|Ph.D Student||Ronen Mordechai|
|Subject||The Encounter of Cochliobolus Heterostrophus with its|
Host: The Role of Oxidative Systems in
Necrotrophic Infection by a Plant
|Department||Department of Biology||Supervisor||Professor Benjamin Horwitz|
|Full Thesis text|
Reactive oxygen species (ROS) are synthesized by specific NADPH oxidases (Nox), enzymes inserted in the plasma membrane. Nox enzymes use cytoplasmic NADPH to produce superoxide. ROS can serve both defense and differentiation signaling roles in animals and plants. Fungal NADPH oxidases have a structure very similar to the human gp91phox. Specific isoforms of fungal Nox have been reported to be required for various physiological processes and cellular differentiation events, including development of sexual fruiting bodies, ascospore germination, and hyphal growth in both mutualistic and antagonistic plant-fungal interactions. We identified three NADPH oxidase homologues in the necrotrophic filamentous fungus Cochliobolus heterostrophus. ChNoxA has a developmental role as the mutant presents reduced pigmentation accompanied by decreased sporulation and is female sterile, but still can induce maize infection. ChNoxB and ChNoxC show no distinctive phenotypes but ChNoxB is non virulent. Both ChNoxAB, ChNoxABC, and the mutant in the regulatory complex subunit ChNoxR present all ChNoxA and ChNoxB phenotypes.
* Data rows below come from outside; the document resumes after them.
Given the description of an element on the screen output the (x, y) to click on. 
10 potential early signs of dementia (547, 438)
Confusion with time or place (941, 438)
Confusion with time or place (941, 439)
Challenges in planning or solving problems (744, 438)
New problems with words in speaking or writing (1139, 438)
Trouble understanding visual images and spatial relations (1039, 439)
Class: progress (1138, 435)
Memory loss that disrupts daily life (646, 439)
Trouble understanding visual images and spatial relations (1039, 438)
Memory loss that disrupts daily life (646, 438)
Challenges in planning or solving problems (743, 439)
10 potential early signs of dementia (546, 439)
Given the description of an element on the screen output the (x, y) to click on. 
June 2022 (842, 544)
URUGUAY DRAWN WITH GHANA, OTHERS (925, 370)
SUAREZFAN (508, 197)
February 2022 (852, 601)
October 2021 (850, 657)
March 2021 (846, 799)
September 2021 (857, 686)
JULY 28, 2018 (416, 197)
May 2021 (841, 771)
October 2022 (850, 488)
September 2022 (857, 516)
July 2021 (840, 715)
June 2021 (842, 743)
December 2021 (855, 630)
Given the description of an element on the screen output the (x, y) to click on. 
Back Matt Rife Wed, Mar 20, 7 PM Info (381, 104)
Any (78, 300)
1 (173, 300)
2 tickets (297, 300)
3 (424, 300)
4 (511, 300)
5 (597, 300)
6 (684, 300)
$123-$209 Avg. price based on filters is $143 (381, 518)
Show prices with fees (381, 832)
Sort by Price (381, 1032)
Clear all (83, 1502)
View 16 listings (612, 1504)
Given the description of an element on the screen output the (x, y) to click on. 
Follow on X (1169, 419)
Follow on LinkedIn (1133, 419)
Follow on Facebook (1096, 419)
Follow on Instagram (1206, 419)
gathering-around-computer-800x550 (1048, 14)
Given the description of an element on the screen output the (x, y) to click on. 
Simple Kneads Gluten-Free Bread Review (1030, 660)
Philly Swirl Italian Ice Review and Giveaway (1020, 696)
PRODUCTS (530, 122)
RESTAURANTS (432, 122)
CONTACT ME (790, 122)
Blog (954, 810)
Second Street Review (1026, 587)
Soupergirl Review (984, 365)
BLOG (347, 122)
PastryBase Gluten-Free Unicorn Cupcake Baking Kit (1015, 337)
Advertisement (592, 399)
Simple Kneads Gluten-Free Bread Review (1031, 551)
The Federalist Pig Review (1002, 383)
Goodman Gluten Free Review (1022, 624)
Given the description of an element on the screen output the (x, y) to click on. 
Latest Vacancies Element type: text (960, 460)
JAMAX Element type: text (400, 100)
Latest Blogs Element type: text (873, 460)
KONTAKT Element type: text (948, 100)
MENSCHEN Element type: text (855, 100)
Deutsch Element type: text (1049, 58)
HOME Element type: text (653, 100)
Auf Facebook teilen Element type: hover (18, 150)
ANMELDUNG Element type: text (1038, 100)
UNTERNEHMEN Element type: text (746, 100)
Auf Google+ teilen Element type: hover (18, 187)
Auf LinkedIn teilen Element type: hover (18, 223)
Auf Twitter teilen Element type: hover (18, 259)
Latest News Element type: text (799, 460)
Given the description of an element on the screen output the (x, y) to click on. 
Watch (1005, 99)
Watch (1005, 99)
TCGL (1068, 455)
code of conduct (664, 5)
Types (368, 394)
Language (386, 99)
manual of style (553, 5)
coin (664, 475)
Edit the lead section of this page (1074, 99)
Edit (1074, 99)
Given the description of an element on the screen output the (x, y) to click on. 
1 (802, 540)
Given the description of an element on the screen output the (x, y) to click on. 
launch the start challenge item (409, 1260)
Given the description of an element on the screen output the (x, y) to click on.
We exposed germinating fungal spores to maize leaf extract as an axenic bioassay mimicking the plant signals the fungi is exposed to when it encounters its host, and observed distinctive induction in secreted superoxide production, a mechanism that might exploit the plant’s hypersensitive response which is initialized by an oxidative burst and lead to programmed cell death favoring the necrotrophic fungus pathogen. Superoxide production was impaired in noxABC and ChNoxR mutants. We show plant extract contain phenolic compounds (an effective antioxidants), and that both plant extract and phenolic exposure result in reduced cytoplasm state, but still act as ChAP1 (a redox regulated transcription factor) nuclear retention signals, strengthen the notion that necrotrophic fungi are not exposed to an oxidative stress during infection. We show Nox derived ROS act as an internal signal and are required for important antioxidant gene to be properly expressed.